The team is also working with Panera Bread to put on a restaurant night. The team will be hosting this event on Thursday February 13th, from 4-8 PM at the Panera Bread location in Billerica MA. In order for the team to raise money a photo of the flyer must be shown when the order is taken. It can be a physical copy of the flyer or a digital copy from our website or social media. We can't wait to see everyone there!
Name: Jeff Davis
Title: Co-Robot Lead
Years on Team: 4 Years
Areas of Focus and Responsibilities: “Team organization, meeting planning, and electrical”
Impact FIRST has had: “ FIRST made me more confident in my leadership abilities. It helped me figure out my future career path and focus my passions”
Favorite 4909 memory: “The team's snowball fight”
Plans After High School: College (attending WPI) as a robotics major and working as an intern during his time there.
Ideal Job: Disney Imagineer
Throughout the past week, the team tested the accuracy of our shooter prototype from various distances (30 in, 10 ft, 35 ft). They changed the motors to more powerful ones as well as modified the shooter itself to optimize the shots. While testing, the team also mimicked possible robot heights for the shooter to run at.
Initially, the team had decided on a short robot. Due to this presumption, they had decided to attach an arm onto the robot to climb. With various iterations of the other subsystems, the team decided that it would be best to have a taller robot design. This opened up many options for the climber design. The team is currently in the process of redesigning the climbing mechanism.

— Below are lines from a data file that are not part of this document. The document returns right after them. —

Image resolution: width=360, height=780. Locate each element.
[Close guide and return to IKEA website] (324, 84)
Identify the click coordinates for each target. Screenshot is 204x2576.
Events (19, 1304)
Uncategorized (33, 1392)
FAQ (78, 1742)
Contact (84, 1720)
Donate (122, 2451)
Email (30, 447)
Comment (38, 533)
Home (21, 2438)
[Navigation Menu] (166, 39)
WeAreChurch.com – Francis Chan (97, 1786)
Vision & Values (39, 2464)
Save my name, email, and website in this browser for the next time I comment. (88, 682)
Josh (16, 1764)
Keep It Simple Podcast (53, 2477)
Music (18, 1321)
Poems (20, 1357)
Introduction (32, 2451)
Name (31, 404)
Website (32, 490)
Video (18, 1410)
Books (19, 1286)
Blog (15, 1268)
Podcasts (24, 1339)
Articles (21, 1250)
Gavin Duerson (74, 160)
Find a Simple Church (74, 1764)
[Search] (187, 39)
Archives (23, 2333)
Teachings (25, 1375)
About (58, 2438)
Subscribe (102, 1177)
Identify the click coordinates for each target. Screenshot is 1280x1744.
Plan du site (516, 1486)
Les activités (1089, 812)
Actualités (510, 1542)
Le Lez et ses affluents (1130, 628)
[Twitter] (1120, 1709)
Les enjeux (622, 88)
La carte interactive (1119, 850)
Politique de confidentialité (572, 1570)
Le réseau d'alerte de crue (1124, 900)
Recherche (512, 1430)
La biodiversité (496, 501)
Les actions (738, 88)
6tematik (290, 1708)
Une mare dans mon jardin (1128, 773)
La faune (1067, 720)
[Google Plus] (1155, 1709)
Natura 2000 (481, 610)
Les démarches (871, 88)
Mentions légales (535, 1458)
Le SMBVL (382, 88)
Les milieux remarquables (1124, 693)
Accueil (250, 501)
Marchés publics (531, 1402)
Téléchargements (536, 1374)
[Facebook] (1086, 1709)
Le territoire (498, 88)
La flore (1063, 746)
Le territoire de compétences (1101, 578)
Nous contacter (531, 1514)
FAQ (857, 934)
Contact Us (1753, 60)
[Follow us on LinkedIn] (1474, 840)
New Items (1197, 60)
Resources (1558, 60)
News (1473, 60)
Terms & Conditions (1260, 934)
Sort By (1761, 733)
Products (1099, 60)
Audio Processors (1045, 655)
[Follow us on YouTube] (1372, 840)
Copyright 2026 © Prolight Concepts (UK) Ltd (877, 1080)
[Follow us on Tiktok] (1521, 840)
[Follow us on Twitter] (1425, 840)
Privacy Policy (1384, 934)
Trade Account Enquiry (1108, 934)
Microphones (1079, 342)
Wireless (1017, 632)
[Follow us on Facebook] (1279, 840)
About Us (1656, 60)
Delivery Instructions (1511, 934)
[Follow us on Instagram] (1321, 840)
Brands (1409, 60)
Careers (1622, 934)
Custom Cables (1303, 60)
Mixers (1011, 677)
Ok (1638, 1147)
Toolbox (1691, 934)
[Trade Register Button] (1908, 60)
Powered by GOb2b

This week, a design was decided on for the intake. The team created a prototype and is currently putting prototype in CAD. The intake mechanism will extend over the robot’s edge and use wheels to spin “power cells” into its indexer.
The indexer functions as an intermediary between the intake and shooter components. When the short robot design was in play, the team created a “washing machine” type design where the balls would move in a circular motion until they need to be shot into a goal. Now, with a taller robot design, the team designed a CAD model for a conveyor-belt-type mechanism to feed balls from the intake up to the shooter.
The first week of this FRC build season was a week for the software team to experiment with sensors and technology that proved valuable this year. They started by experimenting with a color spinner, which will help us handle the color wheel in-game. We programmed the color sensor to recognize the four colors and alert them in the order they spin.
We also continued coding subsystems such as the drivetrain. With the newer members learning and contributing, we created the basic framework for another drive system. The Limelight (the team’s primary robot vision tool) also received an update. The software team set it up to track the "power port," the place where the robot needs to shoot the "power cells," in 3D; it can also chart the robot's field position. As the week comes to a close, the subteam is fine-tuning the Limelight camera to track the target's angle and distance.